Указ о смене Ступишина пришел к нам на Страстной неделе, отставка ему последовала 13 марта. Ни новый генерал-губернатор, ни губернатор еще не прибыли, они собирались в путь в Москве и ждали хорошей дороги. По сим обстоятельствам должен я был сменить Ступишина тотчас. Не скажу, чтоб такое приключение меня порадовало; я видел в нем злодея, но мщение уступило место сожалению и, как будто предчувствуя, что со временем то же случится со мной, я внутренно болел о сделанном ему насилии и о такой отставке без желания его. При смене его, которую он сам настоятельно требовал, употребил я всю возможную вежливость и снисхождение к летам его и положению. Он сам не мог моему обращению надивиться и признавался тогда заочно, что он передо мною виноват. В Великую пятницу вступил я в правление и принял от него все дела.

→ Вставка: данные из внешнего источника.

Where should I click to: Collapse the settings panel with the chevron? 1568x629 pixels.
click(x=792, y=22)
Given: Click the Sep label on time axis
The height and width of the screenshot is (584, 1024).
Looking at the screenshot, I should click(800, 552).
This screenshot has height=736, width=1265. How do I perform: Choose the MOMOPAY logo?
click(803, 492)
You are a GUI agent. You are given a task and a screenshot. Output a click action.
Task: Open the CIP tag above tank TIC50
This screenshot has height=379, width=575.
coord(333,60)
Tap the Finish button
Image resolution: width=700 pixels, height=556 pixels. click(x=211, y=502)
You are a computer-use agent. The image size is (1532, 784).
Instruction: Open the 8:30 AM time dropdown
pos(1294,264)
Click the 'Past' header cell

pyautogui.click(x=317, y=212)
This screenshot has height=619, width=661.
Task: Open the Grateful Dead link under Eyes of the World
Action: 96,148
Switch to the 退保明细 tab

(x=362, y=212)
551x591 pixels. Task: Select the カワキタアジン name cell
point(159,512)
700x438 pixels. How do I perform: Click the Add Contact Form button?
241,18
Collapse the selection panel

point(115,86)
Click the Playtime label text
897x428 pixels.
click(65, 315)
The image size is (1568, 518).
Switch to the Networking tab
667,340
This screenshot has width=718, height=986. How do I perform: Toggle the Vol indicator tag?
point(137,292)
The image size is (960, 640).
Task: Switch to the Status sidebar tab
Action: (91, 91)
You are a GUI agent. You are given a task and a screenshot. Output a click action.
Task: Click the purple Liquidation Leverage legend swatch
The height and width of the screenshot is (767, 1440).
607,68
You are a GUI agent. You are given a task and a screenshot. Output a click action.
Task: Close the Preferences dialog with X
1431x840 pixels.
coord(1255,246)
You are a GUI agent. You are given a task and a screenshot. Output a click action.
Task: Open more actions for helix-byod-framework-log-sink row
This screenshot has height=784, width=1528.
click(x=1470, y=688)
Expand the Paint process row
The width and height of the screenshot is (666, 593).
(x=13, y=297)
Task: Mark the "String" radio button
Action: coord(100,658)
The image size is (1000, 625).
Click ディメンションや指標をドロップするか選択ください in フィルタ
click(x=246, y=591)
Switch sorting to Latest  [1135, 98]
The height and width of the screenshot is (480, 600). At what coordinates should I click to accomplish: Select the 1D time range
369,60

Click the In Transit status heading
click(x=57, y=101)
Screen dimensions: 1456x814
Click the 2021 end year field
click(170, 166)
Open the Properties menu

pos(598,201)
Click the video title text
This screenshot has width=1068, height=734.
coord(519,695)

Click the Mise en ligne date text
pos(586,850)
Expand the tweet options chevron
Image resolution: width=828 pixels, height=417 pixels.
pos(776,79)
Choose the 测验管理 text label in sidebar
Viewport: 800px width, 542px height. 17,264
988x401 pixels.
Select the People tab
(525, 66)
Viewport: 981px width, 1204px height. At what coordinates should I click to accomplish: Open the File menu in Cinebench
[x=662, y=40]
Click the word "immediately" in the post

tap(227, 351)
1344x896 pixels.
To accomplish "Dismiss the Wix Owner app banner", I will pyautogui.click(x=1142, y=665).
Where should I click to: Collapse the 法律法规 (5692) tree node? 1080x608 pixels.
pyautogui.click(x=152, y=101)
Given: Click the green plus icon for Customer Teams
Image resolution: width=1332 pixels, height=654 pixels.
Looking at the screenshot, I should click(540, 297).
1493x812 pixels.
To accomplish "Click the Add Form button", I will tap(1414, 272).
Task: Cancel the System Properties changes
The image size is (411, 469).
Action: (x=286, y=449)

Он пробыл в Пензе Святую неделю. Оставя Казенную палату директору Экономии, я вошел в новый круг для меня дел, познакомился с губернаторскою обязанностию, доносил государыне о приключениях, пропускал уголовные дела, словом, получил на краткое время область. Новое состояние всегда кажется уважительнее того, с которым человек посредством привычки познакомился. Я не думал еще, подписывая рапорты к самой императрице со страхом и благоговением, что они вместо ее приходят в совсем отдаленные от престола руки, собираются в кучу и что никто их не читает. Больше всего занять меня тогда должен был отпуск хлеба, его надлежало отправить с комиссионерами и тотчас по вскрытии воды, ибо Сура -- река такого рода, что когда вода приходит в свое ложе, тогда уже ни одно судно плыть по мелководию ее не может, и для того необходимо было сплавить суда с хлебом в полую воду, время к тому приспело самое благоприятное. На Святой неделе вместо забав и праздников беспрестанно бывал у магазейнов и сколько мог понуждал к успеху. Наконец, караван мы свой отправили благополучно, и я о том во все места отрапортовал. Ступишин, не мешкав нимало, после Святой недели отправился в свою деревню в Пензенской губернии и, не приняв никаких почестей, как помещик скрылся из города самым скромным образом. Я люблю думать, что сие в нем происходило не от зависти к моему начинающемуся благосостоянию, а от твердости в духе, который умеет сносить с холодностию лишение преимуществ, не лично ему, а временному званию только принадлежащих. Ах! Если бы он знал, что я не надолго перестал мучиться, конечно бы он мне не поревновал. Между тем Гедеонов в самом вежливом ко мне письме рекомендовал себя приятельски, не употребляя ничего в слоге своем повелительного, но с какою разницею возвещал нам себя князь Вяземский!